Policy priorities: The factors shaping the appropriate stance of policy vary by country,
especially progress toward normalization. Hence, countries will need to tailor
their policy responses to the stage of the pandemic, strength of the recovery,
and structural characteristics of the economy. Once vaccination becomes
widespread and spare capacity in health care systems is generally restored to
pre-COVID-19 levels, restrictions can begin to be lifted. While the pandemic
continues, policies should first focus on escaping the crisis, prioritizing
health care spending, providing well-targeted fiscal support, and maintaining
accommodative monetary policy while monitoring financial stability risks. Then,
as the recovery progresses, policymakers will need to limit long-term economic
scarring with an eye toward boosting productive capacity (for example, public
investment) and increasing incentives for an efficient allocation of productive
resources. It is a delicate balance, especially given the prevailing
uncertainty. Therefore, when support is eventually scaled back, it should be
done in ways that avoid sudden cliffs (for instance, gradually reducing the
government's share of wages covered under furlough and short-time work programs
while increasing hiring subsidies to enable reallocation as needed). All the
while, long-term challenges-boosting productivity, improving policy frameworks,
and addressing climate change-cannot be ignored. Differential recovery speeds
across countries may give rise to divergent policy stances, particularly if
advanced economies benefit sooner than others from wide vaccine coverage. Clear
forward guidance and communication from advanced economy central banks is
particularly crucial, and not just for calibrating the appropriate domestic
monetary accommodation.
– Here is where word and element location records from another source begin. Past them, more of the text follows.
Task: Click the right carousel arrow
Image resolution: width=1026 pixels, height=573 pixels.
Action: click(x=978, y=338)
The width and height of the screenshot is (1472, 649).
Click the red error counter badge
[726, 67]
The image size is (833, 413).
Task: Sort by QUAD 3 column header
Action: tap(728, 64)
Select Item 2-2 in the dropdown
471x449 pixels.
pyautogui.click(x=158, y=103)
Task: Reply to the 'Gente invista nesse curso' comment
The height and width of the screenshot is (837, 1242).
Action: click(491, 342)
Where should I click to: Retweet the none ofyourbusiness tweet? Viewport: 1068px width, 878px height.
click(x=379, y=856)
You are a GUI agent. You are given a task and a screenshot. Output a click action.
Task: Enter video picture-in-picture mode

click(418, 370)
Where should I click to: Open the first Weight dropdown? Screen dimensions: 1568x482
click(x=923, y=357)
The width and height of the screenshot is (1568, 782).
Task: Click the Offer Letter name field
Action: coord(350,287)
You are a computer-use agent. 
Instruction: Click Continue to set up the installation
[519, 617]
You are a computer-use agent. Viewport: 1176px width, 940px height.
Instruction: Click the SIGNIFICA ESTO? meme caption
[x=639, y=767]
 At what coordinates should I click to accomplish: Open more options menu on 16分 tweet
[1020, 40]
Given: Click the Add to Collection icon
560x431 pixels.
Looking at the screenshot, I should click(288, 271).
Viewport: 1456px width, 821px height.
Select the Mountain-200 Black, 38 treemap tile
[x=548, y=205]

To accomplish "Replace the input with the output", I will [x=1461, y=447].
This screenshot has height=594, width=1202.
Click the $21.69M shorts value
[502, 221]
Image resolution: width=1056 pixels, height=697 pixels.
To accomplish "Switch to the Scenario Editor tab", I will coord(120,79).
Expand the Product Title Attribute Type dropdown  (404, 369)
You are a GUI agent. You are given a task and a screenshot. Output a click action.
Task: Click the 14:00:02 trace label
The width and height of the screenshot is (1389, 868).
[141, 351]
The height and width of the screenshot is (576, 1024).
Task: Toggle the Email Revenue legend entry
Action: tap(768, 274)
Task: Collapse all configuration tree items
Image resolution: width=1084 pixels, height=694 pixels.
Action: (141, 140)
It also vitally bears on external financial conditions
in emerging markets and the impact that divergent policy stances have on
capital flows (Chapter 4).
Strong international cooperation is vital for achieving these objectives and ensuring that emerging market economies and low-income developing countries continue to narrow the gap between their living standards and those of high-income countries. On the health care front, this means ensuring adequate worldwide vaccine production and universal distribution at affordable prices-including through sufficient funding for the COVAX facility-so that all countries can quickly and decisively beat back the pandemic. The international community also needs to work together to ensure that financially constrained economies have adequate access to international liquidity so that they can continue needed health care, other social, and infrastructure spending required for development and convergence to higher levels of income per capita. Countries should also work closely to redouble climate change mitigation efforts. Moreover, strong cooperation is needed to resolve economic issues underlying trade and technology tensions (as well as gaps in the rules-based multilateral trading system). Building on recent advances in international tax policy, efforts should continue to focus on limiting cross-border profit shifting, tax avoidance, and tax evasion.